• Exercise brief: Show each line of the data below that contains the word "checkbox", copied in full.

─── Data shown

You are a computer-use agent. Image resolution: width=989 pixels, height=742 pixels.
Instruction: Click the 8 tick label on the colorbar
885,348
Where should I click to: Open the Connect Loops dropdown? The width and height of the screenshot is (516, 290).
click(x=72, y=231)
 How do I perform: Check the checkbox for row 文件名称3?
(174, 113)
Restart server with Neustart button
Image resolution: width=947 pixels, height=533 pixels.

──────
─── Data shown

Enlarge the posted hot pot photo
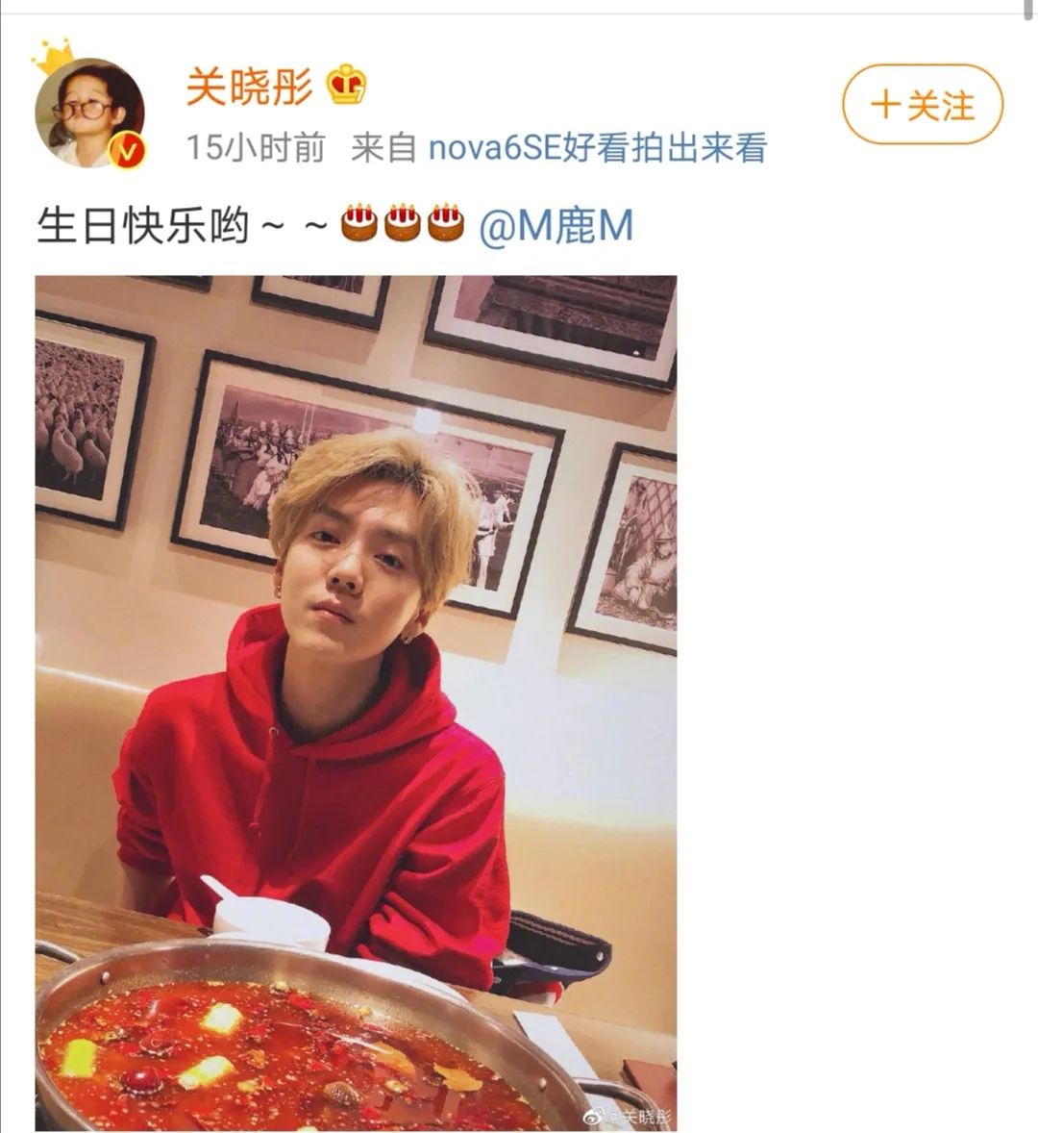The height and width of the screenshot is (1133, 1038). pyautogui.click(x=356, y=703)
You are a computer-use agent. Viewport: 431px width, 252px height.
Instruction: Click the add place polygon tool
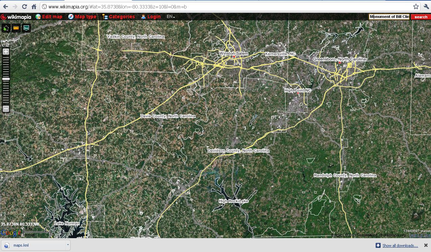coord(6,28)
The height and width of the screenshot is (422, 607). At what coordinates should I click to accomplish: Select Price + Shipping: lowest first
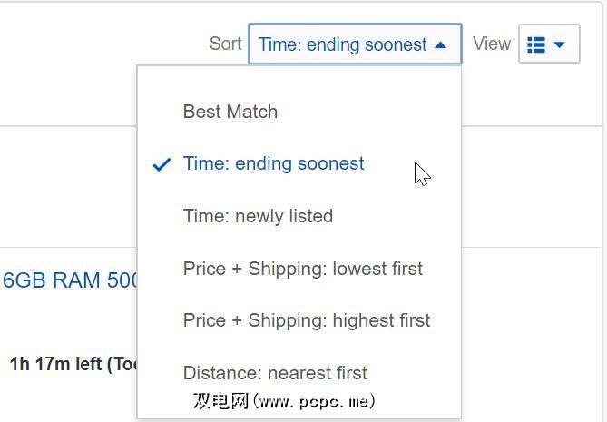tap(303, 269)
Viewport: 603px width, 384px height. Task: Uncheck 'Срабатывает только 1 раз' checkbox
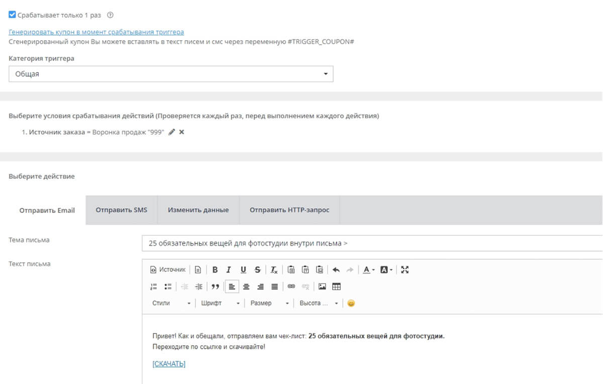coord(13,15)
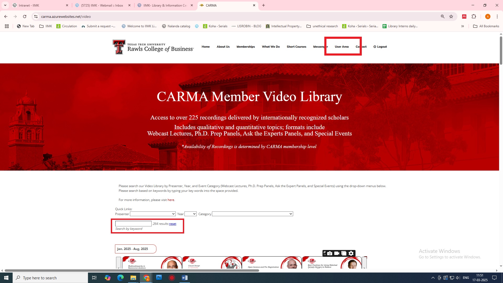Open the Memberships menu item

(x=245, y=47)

──────

• Answer for the task:
 How do I perform: Check the checkbox for row 文件名称3?
Viewport: 603px width, 384px height. Task: Uncheck 'Срабатывает только 1 раз' checkbox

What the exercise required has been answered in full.